I liken our species' breathless anticipation over the possibility of extraterrestrial life existing "out there" amid the skein of stars we can see (which represent less than one-millionth of a single percent of the total stars in our galaxy) to be relatively tantamount to the "watched pot never boils" syndrome. 

   Try to think of it this way.  If Population III stars are the oldest among our galaxy, and Population II stars still a little less ancient, and Population I stars (such as our own Sun) are even younger, then there should by all means be a classification of Population 0 starseven younger than ours.
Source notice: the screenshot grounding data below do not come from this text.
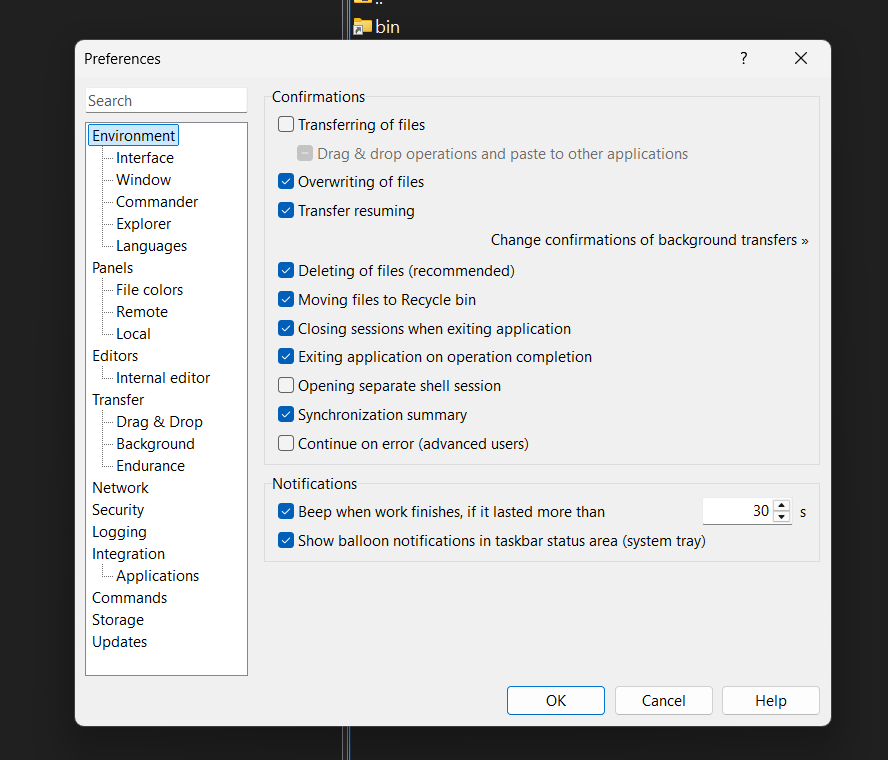Enable Transferring of files confirmation
888x760 pixels.
pyautogui.click(x=286, y=125)
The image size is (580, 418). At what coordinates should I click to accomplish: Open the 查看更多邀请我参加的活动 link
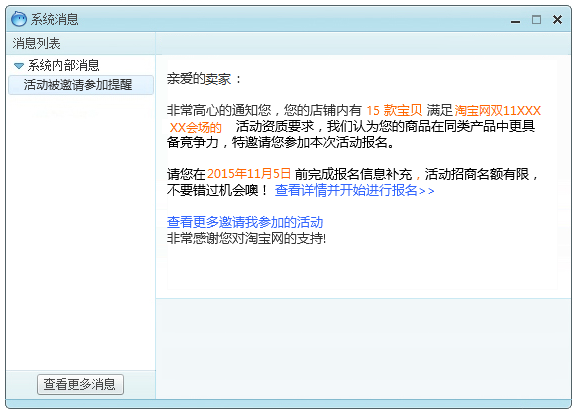point(245,222)
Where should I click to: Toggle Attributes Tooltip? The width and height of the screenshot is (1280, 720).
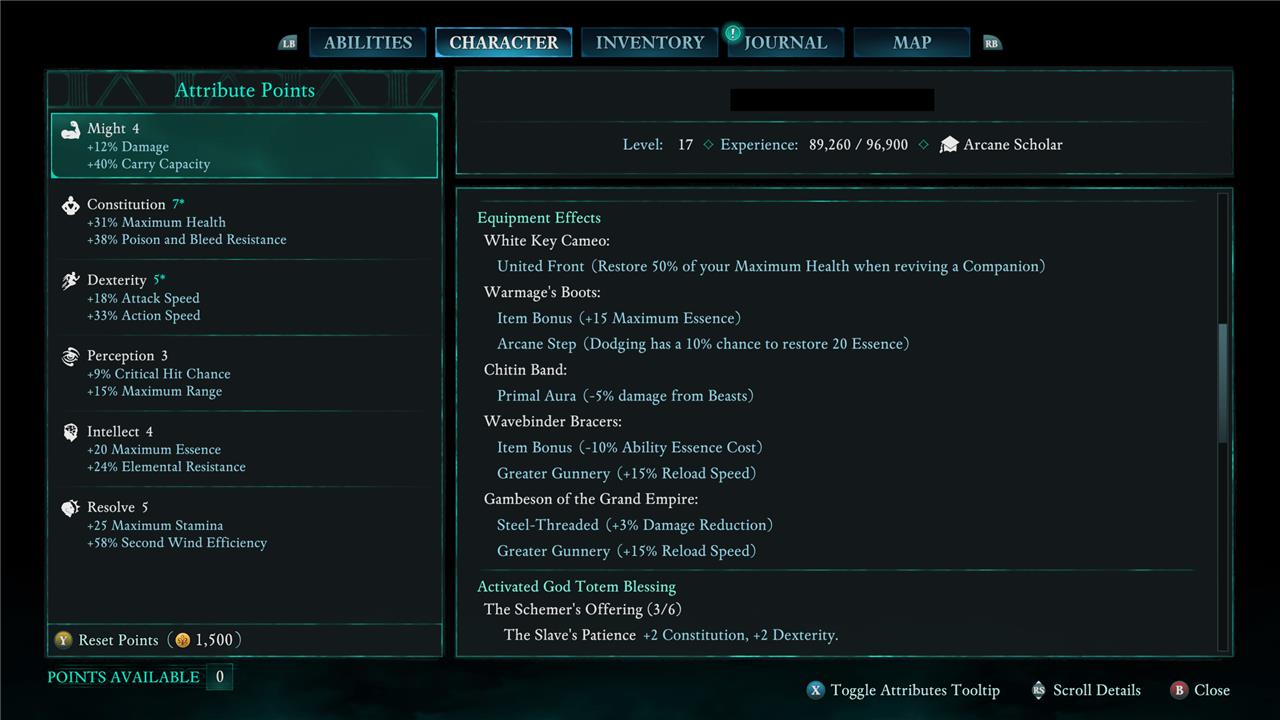point(903,690)
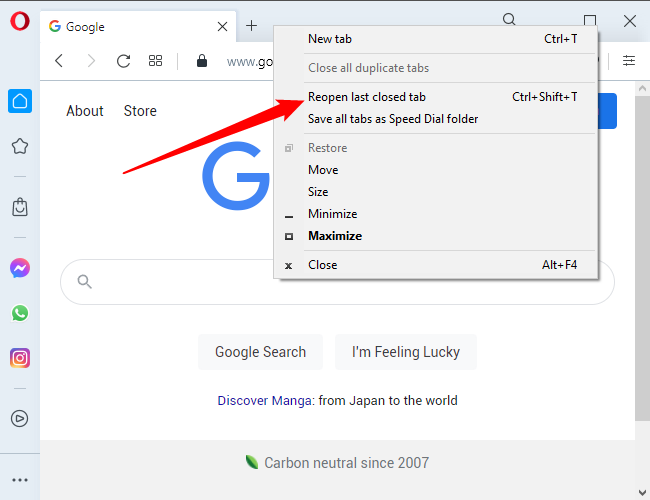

When you consider the extreme distances in our own solar system between the Sun and our planets, and factor in the even more difficult to comprehend distances in between the stars in our far-flung spiral arm of the galaxy, and so on and so forth, it should be an elementary matter to at least be able to understand that these distances far outstretch our ordinary expectations, attuned to the micro-level here on our planet as our perception of them happens to be. We tend to project our own micro-perceptions out onto the macroverse. It's but the slightest fraction of a small wonder we haven't found any indication of extraterrestrial life.  It's a no-brainer, really. 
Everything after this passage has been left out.